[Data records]
+ + + + + + +

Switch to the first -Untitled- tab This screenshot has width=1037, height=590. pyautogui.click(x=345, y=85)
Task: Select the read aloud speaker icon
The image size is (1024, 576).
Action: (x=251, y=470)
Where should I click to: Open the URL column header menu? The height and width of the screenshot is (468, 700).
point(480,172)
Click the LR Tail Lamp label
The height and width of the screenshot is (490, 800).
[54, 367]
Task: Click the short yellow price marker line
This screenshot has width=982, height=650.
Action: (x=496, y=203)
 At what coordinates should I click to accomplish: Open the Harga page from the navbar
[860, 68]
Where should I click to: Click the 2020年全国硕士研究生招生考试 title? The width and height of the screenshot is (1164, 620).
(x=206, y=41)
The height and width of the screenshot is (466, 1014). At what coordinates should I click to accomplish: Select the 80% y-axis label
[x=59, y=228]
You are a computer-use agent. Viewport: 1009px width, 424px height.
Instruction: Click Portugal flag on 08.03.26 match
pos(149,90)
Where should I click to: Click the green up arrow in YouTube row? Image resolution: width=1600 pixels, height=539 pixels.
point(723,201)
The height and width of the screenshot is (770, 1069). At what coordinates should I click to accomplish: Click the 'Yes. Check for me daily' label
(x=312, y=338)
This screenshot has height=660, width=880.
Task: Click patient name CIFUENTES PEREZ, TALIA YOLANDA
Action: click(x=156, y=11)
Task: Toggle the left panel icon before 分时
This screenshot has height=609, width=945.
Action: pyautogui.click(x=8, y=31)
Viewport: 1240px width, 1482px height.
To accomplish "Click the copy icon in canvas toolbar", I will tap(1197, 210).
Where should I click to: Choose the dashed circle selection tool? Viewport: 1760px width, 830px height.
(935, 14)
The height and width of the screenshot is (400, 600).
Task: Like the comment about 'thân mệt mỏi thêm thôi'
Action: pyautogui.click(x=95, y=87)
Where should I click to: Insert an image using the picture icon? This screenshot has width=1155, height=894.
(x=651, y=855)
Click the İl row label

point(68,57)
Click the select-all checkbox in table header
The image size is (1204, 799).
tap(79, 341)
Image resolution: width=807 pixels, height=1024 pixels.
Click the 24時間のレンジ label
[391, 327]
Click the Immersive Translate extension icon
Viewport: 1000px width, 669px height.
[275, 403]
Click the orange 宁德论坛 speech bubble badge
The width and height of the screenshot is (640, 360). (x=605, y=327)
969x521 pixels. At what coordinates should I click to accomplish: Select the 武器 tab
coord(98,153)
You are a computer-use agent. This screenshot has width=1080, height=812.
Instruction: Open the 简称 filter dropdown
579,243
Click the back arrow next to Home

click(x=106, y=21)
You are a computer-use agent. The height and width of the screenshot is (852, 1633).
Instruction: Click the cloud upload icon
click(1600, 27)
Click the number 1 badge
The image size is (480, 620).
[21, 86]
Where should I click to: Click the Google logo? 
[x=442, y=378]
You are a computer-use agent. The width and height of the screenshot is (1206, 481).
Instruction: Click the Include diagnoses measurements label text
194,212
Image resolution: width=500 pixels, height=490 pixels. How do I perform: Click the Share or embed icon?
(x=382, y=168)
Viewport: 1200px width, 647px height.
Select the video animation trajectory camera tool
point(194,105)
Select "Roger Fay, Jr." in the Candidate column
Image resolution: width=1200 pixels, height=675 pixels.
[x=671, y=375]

+ + + + + + +

▸ **AIM OF THE EXERCISE**
Out of the entries, pull every line that mentions "computer".

▸ **RESPONSE AREA**
You are a computer-use agent. Viewport: 1009px width, 424px height.
You are a computer-use agent. This screenshot has width=1080, height=812.
You are a computer-use agent. The height and width of the screenshot is (852, 1633).
You are a computer-use agent. The width and height of the screenshot is (1206, 481).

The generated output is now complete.